[START Records supplied]

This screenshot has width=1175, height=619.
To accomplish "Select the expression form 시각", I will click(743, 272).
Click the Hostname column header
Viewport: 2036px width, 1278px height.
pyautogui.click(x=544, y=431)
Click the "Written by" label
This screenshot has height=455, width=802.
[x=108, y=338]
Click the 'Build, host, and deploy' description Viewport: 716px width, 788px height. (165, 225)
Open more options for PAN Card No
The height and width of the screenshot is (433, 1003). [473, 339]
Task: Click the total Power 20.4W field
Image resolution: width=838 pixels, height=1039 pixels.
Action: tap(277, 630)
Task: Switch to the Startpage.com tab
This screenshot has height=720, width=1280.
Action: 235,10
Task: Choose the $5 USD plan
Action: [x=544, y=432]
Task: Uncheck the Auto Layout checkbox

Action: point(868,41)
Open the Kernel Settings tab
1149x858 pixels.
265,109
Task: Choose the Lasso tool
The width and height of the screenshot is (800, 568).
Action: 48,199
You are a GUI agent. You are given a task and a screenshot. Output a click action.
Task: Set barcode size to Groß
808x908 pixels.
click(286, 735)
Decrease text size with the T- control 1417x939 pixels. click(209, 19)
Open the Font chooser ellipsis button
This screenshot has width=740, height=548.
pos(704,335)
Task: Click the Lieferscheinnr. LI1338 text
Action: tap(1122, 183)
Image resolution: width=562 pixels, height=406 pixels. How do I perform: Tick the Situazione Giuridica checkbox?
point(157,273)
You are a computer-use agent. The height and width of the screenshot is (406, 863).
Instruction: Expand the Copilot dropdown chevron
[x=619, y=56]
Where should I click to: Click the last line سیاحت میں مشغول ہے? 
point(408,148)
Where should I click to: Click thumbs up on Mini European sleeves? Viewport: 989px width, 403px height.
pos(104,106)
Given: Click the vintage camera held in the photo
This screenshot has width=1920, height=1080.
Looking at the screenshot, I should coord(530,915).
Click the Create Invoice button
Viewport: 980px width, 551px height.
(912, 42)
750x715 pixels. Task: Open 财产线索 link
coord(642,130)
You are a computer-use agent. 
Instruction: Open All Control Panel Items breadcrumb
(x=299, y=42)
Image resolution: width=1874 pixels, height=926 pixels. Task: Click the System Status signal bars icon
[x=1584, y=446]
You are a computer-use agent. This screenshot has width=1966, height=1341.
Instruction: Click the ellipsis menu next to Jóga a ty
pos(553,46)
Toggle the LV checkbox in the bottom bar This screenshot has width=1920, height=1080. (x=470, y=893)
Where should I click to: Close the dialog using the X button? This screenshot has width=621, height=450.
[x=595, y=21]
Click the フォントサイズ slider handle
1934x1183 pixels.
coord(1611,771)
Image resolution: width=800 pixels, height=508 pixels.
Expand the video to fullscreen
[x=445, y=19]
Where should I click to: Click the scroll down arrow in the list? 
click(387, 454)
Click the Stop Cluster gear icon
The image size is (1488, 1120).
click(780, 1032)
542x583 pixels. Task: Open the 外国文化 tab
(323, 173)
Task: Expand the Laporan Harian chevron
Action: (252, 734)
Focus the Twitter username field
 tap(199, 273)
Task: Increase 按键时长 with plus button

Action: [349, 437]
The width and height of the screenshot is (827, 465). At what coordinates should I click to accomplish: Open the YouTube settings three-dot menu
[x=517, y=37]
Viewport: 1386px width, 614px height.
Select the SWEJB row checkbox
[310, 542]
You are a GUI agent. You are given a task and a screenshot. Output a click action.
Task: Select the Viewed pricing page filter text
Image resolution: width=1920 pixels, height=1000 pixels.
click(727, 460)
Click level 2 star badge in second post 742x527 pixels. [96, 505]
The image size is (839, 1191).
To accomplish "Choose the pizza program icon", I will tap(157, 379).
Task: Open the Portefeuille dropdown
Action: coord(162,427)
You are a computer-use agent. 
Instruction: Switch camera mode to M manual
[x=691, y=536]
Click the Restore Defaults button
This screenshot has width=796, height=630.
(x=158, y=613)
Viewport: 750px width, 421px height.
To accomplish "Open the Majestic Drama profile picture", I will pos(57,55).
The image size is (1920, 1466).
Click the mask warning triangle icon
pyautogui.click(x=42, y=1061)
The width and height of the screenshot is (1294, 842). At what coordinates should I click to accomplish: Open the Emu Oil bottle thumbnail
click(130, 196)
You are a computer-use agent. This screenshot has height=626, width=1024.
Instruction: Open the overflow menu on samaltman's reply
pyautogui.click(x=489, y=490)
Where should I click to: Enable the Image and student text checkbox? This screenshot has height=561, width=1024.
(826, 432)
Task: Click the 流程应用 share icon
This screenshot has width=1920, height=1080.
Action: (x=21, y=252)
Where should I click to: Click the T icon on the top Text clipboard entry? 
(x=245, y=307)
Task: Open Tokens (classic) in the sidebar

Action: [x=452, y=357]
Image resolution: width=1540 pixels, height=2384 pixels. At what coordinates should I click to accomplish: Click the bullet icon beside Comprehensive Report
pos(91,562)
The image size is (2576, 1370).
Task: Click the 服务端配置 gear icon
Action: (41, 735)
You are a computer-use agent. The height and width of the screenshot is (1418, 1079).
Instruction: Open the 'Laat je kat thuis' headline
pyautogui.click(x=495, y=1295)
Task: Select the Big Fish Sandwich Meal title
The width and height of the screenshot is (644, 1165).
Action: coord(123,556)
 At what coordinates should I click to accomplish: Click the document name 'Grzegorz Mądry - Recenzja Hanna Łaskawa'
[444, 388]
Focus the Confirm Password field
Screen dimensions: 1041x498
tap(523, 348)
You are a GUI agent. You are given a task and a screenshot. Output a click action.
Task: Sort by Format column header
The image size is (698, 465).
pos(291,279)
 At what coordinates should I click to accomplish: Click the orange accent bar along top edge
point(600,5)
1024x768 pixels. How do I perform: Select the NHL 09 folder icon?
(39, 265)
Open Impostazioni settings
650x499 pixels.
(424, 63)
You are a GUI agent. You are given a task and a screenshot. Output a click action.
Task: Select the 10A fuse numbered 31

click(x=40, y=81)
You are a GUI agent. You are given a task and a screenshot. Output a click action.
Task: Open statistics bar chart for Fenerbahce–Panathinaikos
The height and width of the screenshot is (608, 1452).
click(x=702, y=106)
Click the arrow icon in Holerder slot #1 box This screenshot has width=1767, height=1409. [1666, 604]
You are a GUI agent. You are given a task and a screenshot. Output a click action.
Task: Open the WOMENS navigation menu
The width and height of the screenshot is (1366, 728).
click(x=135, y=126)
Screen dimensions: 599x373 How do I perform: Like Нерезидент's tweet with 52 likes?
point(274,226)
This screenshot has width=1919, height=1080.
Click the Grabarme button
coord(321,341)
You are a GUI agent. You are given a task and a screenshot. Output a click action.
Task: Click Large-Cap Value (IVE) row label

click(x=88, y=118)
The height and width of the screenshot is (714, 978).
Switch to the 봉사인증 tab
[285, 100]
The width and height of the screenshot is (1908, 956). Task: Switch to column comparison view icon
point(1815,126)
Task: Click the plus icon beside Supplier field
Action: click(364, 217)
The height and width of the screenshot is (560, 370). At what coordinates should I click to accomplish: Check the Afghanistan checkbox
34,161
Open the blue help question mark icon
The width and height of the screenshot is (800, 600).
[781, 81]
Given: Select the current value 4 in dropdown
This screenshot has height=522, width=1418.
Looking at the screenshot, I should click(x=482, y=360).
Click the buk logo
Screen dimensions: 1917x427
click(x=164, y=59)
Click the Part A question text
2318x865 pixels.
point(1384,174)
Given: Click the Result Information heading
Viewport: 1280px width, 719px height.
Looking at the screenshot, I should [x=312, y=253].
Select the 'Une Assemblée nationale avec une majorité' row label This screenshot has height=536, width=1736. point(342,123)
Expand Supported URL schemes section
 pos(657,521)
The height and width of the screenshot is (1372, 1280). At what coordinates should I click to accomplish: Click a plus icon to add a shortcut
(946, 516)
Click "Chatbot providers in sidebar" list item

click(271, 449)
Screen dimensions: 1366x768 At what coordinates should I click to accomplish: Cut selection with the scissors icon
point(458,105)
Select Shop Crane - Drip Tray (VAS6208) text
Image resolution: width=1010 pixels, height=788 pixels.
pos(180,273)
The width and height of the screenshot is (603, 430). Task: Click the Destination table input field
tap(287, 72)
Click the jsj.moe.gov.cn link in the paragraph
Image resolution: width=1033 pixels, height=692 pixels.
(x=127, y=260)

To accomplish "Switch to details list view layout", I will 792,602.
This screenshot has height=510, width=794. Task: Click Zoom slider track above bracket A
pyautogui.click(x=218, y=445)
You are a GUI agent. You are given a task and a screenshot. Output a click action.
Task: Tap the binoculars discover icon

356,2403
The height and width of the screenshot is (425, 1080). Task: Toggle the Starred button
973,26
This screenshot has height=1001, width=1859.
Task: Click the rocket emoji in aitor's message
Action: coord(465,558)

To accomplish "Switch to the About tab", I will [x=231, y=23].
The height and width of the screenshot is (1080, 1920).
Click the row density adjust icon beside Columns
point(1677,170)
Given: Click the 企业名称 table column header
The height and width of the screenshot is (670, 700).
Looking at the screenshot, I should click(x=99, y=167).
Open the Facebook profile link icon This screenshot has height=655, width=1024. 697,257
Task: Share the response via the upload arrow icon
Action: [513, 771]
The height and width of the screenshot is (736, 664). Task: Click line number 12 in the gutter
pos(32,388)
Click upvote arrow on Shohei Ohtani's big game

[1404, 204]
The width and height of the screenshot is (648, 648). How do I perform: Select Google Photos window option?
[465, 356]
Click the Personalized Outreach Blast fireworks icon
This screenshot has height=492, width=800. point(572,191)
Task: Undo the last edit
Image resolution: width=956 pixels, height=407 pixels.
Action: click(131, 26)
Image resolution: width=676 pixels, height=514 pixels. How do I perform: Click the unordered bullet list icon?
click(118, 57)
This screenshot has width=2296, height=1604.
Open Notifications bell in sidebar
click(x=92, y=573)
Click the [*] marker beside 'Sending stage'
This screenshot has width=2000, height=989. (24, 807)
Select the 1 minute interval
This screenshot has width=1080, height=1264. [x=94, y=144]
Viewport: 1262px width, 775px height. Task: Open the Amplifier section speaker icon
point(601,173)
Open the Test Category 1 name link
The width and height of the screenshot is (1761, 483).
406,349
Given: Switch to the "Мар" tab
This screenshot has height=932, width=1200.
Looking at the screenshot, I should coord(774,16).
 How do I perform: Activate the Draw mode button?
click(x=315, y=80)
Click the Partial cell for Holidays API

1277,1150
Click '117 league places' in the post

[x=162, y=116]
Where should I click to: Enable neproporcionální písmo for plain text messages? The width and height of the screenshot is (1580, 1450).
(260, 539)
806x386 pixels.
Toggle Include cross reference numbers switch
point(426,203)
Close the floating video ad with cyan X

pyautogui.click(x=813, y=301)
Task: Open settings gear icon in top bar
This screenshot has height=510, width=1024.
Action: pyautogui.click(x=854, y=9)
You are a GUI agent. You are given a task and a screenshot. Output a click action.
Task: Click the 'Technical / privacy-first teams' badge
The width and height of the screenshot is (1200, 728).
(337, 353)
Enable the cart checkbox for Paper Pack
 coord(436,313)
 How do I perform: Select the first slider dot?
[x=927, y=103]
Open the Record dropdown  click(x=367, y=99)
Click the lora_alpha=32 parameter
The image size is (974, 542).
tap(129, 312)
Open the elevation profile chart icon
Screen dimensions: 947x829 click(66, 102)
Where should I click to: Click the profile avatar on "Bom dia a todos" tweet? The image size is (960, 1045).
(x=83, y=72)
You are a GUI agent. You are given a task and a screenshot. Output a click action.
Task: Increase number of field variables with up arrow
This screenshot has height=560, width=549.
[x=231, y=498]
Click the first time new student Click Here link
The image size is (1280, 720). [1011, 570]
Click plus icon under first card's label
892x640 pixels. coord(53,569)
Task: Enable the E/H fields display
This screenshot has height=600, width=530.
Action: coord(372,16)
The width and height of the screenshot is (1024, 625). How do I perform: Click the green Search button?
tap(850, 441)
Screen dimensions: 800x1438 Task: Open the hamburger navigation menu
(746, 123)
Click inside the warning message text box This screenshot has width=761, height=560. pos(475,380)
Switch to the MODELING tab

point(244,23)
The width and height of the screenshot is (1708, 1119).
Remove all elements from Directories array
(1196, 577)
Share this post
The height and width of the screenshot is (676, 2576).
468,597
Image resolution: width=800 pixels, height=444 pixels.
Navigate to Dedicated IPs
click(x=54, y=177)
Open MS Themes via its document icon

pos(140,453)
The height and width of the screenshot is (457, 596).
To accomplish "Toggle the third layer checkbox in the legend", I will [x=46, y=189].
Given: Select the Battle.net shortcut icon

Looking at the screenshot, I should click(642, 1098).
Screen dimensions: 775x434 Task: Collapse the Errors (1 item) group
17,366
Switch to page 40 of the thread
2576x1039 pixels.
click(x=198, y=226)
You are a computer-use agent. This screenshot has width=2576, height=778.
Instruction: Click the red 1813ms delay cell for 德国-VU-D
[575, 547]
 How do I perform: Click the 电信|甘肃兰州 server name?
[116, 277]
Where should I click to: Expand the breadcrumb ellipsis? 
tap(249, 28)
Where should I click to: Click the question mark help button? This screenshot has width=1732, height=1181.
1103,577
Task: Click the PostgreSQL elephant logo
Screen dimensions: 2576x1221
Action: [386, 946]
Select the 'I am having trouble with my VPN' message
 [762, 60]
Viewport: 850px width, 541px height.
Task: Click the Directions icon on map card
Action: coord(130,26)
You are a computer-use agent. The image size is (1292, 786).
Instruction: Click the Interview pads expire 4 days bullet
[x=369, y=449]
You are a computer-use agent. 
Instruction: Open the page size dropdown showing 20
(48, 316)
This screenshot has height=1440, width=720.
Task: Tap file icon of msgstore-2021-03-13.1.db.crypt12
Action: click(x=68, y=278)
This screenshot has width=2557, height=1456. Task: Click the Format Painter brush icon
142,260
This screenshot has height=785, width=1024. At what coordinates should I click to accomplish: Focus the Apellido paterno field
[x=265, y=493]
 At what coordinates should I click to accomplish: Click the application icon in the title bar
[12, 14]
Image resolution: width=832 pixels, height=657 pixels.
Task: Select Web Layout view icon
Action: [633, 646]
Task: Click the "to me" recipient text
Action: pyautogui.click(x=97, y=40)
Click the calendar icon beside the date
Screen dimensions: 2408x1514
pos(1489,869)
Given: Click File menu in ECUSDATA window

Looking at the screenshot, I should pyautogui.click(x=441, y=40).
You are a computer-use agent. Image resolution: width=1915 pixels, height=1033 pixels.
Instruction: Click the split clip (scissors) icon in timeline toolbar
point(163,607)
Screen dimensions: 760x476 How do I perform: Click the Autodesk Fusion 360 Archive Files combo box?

[END Records supplied]

[What the exercise asks] Return everything in the listing above, unchanged, from the line containing "Open the Facebook" down to the line containing "Action: click(131, 26)", including both of those lines.

[Reply to the exercise]
Open the Facebook profile link icon This screenshot has height=655, width=1024. 697,257
Task: Share the response via the upload arrow icon
Action: [513, 771]
The height and width of the screenshot is (736, 664). Task: Click line number 12 in the gutter
pos(32,388)
Click upvote arrow on Shohei Ohtani's big game

[1404, 204]
The width and height of the screenshot is (648, 648). How do I perform: Select Google Photos window option?
[465, 356]
Click the Personalized Outreach Blast fireworks icon
This screenshot has height=492, width=800. point(572,191)
Task: Undo the last edit
Image resolution: width=956 pixels, height=407 pixels.
Action: click(131, 26)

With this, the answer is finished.